Los biomarcadores permiten que los científicos descubran mucho más rápido el medicamento indicado (Shutterstock)
Los biomarcadores permiten que los científicos descubran mucho más rápido el medicamento indicado (Shutterstock)

¿Qué es un biomarcador?

Para entenderlo, un marcador biológico es un elemento diagnóstico esencial. Gracias a él es posible detectar ciertas enfermedades. Por ejemplo, en caso de inflamación uno de los marcadores biológicos es la proteína C reactiva (PCR) que sólo está presente en caso de una reacción inflamatoria.

Lo que requiere la ciencia es, previo al inicio del tratamiento, encontrar un marcador biológico con el cual se pueda saber que al paciente ese proceso a desarrollarse va a ser efectivo. Sin exponerlo a situaciones adversas.

Si el biomarcador aparece, el grupo científico intentará valer ese descubrimiento. Escogerá a otro grupo heterogéneo de personas y se les hará un perfil genético observando si dicho biomarcador está o no presente y por tanto, prediciendo si responderán bien a dicha terapia. Tras ello, se aplicará el fármaco y si los resultados obtenidos son los esperados, el biomarcador quedará validado.

La genética juega un papel clave durante este proceso (iStock)
La genética juega un papel clave durante este proceso (iStock)

¿Para que sirven?

La investigación y el desarrollo de disciplinas como la Farmacogenética y la Farmacogenómica están permitiendo definir numerosas enfermedades en el ámbito molecular para determinar de forma específica, qué terapia es óptima en términos de eficacia y de reducción de efectos adversos.

Para graficarlo con un ejemplo, una persona que sufre una enfermedad autoinmune podrá adaptar su tratamiento en forma rápida y efectiva, sin tener que transitar un largo camino de pruebas y ensayos que deriven en la decisión clínica final.

"Inicialmente, en cualquier enfermedad, el rumbo es muy inespecífico. Se tarda en descubrir qué tiene el paciente. Una persona que sufre Artritis reumatoide (enfermedad inflamatoria sistémica autoinmune), por ejemplo, irá al traumátologo por un dolor puntual en la articulación, pensando que es un simple dolor o que con un tratamiento local podrá mejorarse.

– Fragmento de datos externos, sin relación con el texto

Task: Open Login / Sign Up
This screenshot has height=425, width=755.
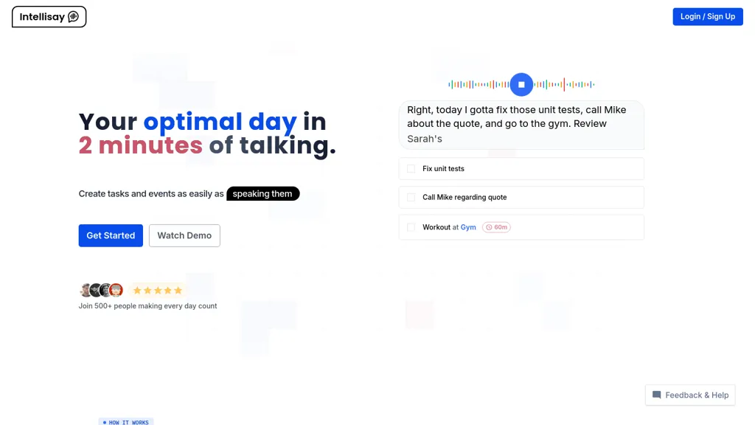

Y quizá es algo más complejo, que requiere otro tipo de atención. Los biomarcadores ayudarían a acelerar estos procesos", explicó a Infobae Leandro Aldunate, médico cardiólogo.

El éxito de un tratamiento aumentan hasta 5 veces con los biomarcadores (Shutterstock)
El éxito de un tratamiento aumentan hasta 5 veces con los biomarcadores (Shutterstock)

¿Cuáles serán los resultados?

"El éxito aumenta hasta 5 veces si se incorporan los biomarcadores en la medicina. Antes se tomaban semanas para hacer una prueba de ADN y costaba muchísimo dinero. Hoy es más económico y el resultado tarda 24 horas", sostuvo el especialista.

De esta manera, los test genéticos permiten conocer si un individuo se va a poder beneficiar o no a través de un tratamiento puntual. Habrá precisión. Se bajarán los costos de investigación y de desarrollo, lo cual beneficiará también -en forma directa- a la medicina.

"Todo medicamento tiene su lado eficaz pero también su potencial efecto adverso. Entonces cuál importante sería tener el medicamento correcto. Es decir, saber que un paciente y un determinado tratamiento van a dar un resultado favorable. Y eficaz por sobre todas las cosas", concluyó Aldunate.